Thursday, August 03, 2006

Day in the Life

5.30am - get up. Usually I'm awake before the alarm clock. Check email and download stuff - news, magazine articles, blogs - to read later in the day. Most important is the cup of real plunger coffee. Rural Australia is still drinking instant, and knows no better.

6.15 - off to Mac Camp for breakfast. There's everything from porridge to full English, with sausages, eggs, bacon... and instant coffee. 'nuff said already. Pack a lunch and it's time for work.

On the road by 7.00. About this time a large nuclear explosion leaps above the horizon to my left, casting long shadows and turning the ground mist silver. Heading south, there's a low range of hills stretching into the distance, with what looks like a crane often looming above. The hills are actually tailings dumps from the Peak Downs Mine, and the crane's a bucket line. It's only 16km away.

Turn onto the Peak Downs Highway at the Shell 'servo' (petrol station to you and me). The only Shell station with a camel named Brian around the back.
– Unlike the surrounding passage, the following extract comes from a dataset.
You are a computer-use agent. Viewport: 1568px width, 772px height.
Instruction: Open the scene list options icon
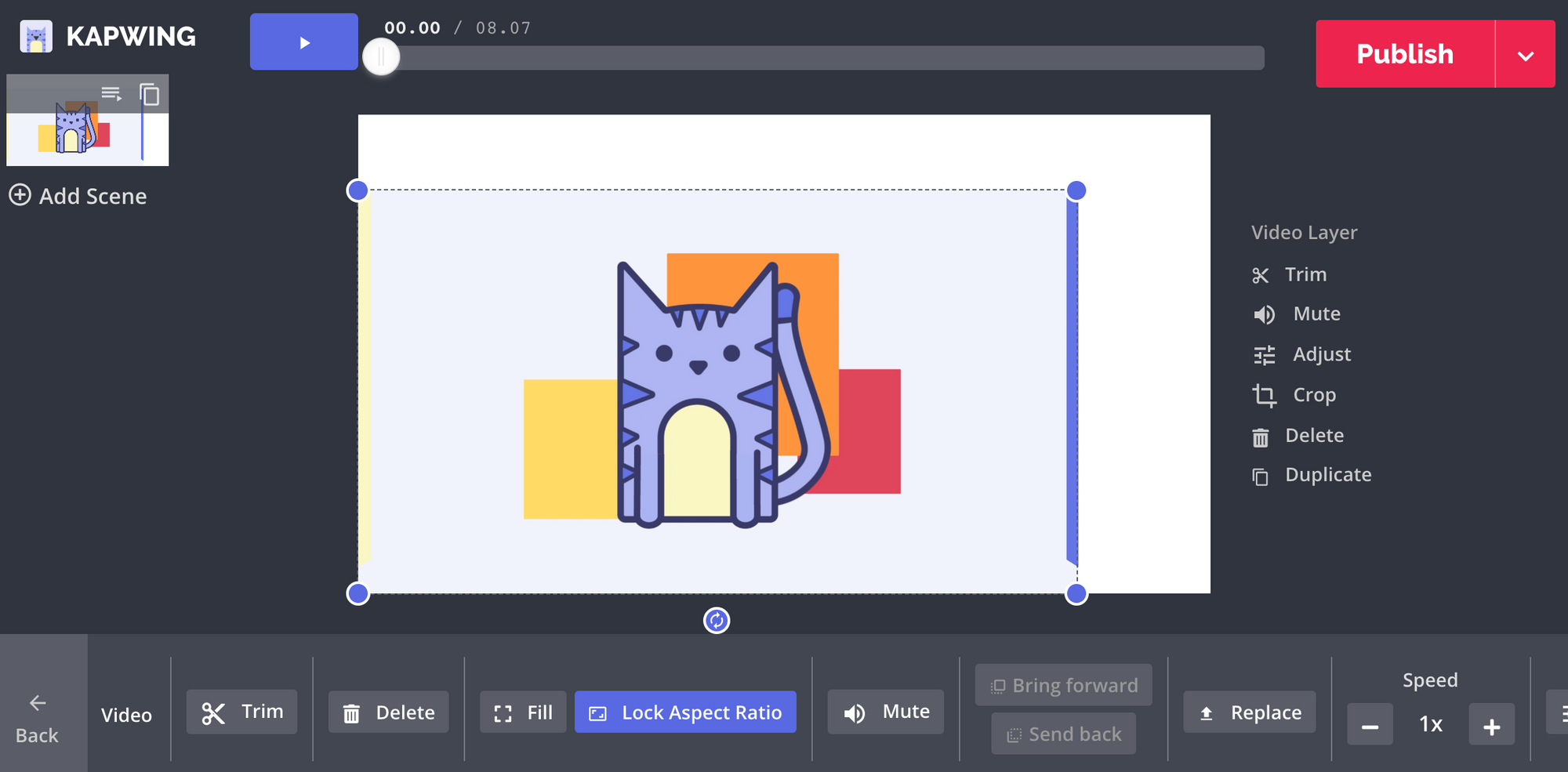111,94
Not sure if he's owned by the transport or catering arms...

The drill site is in a beef farm. Good roads - you could drive at 100km/h for the first part, except for the Brahman cattle, which run into the road when a car comes. And then panic. Buy leather upholstery, reduce traffic hazards.
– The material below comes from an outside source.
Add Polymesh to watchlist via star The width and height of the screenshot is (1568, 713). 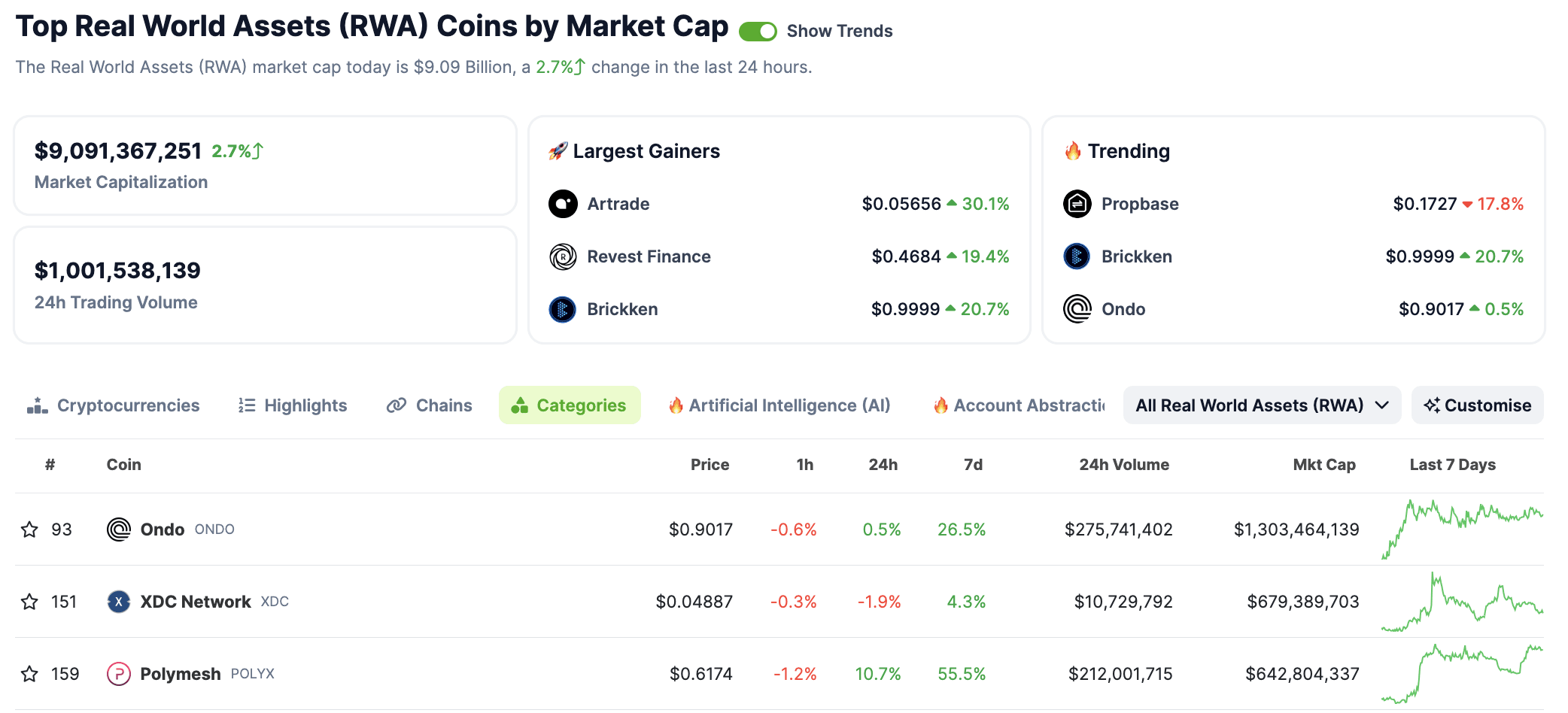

The last part of the track is through eucalypt/melaleuca forest. There are cattle here too, but you're more likely to see grey kangaroos. There are also dingos and emus in the bush, both of which have visited our drill sites from time to time. The forest doesn't have a lot of undergrowth, so you can see maybe 150m. Of course all you'll see is more trees. They do provide a lot of shade, very welcome when the temperature's nudging 30. And this is winter.

The drillrig's usually drilling core, rather than just blasting down and sending up little chips of rock. Whole core's much nicer to work with, you can see all the structure, and even the occasional leaf fossil. We core between 24 and 30 metres most days. When the drillers put their core on the table, it's my job to measure it (there are sometimes slight differences between what the driller drills and the amount of rock retrieved), log its sedimentary structure and any defects that might make mining unsafe, and pack it in steel core boxes. We also take samples of rock for strength testing, and any coal from a seam more than about 50cm thick gets bagged and sent to Mackay for testing.
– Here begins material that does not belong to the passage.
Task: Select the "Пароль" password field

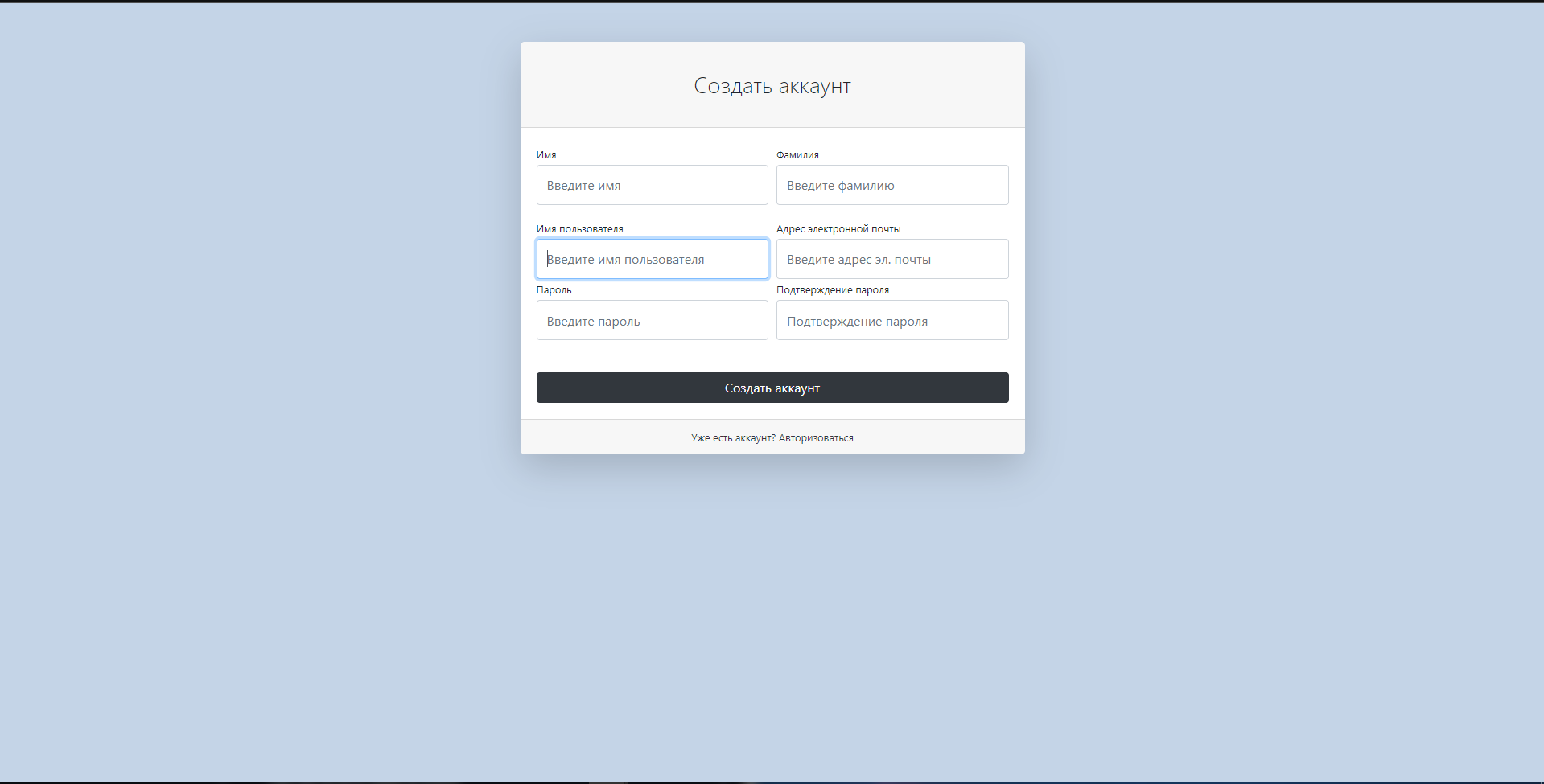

When there's a lot of coal, it often takes as long to log and pack as it takes to drill the next run. In those cases I often loose track of time, and find three or four hours have just disappeared! On the other hand, when it's a simple core, say 6 metres of sandstone, I might have an hour to kill between runs. Those are the times to read emails and web articles downloaded earlier, write (like this), read a book (currently The Gormenghast Triolgy, by Mervyn Peake) or go fossil hunting. There's a lot of petrified wood in the rocks around here, and it gradually works its way up through the soil to the surface. We've got a pile of logs beside the fireplace at home, completely realistic but made of stone. Some specimens contain opal in the wood veins.

Once every few days, if we're sitting down, we feel the earth tremble. This disturbs Australians, for whom 'moving ground' is an oxymoron (or is that someone forgetting to breathe?). After a few seconds we hear a low, rolling rumble, the sort that suggests that someone, somewhere has just had a very bad day. These enormous, ponderous shakings of the earth are actually blasting in the Peak Downs Mine, several kilometres away.

The drillers stop around 4pm, and I try to finish before 5.00, as the light's fading fast. The drive home's into the setting sun, which puts a nice full stop on the day. Once home, there's the daily dilemma of shower or cold drink (hydration or hygiene), sometimes solved by combining the two. Off to Mac Camp for a generally tasty and healthy tea (except the jelly, which probably isn't healthy), and then there's usually an hour or so's data entry, putting the day's data into a spreadsheet. Maybe a bit of telly, then to bed by 9.30.

Repeat 19 times and that's one 'hitch'. And it goes fast!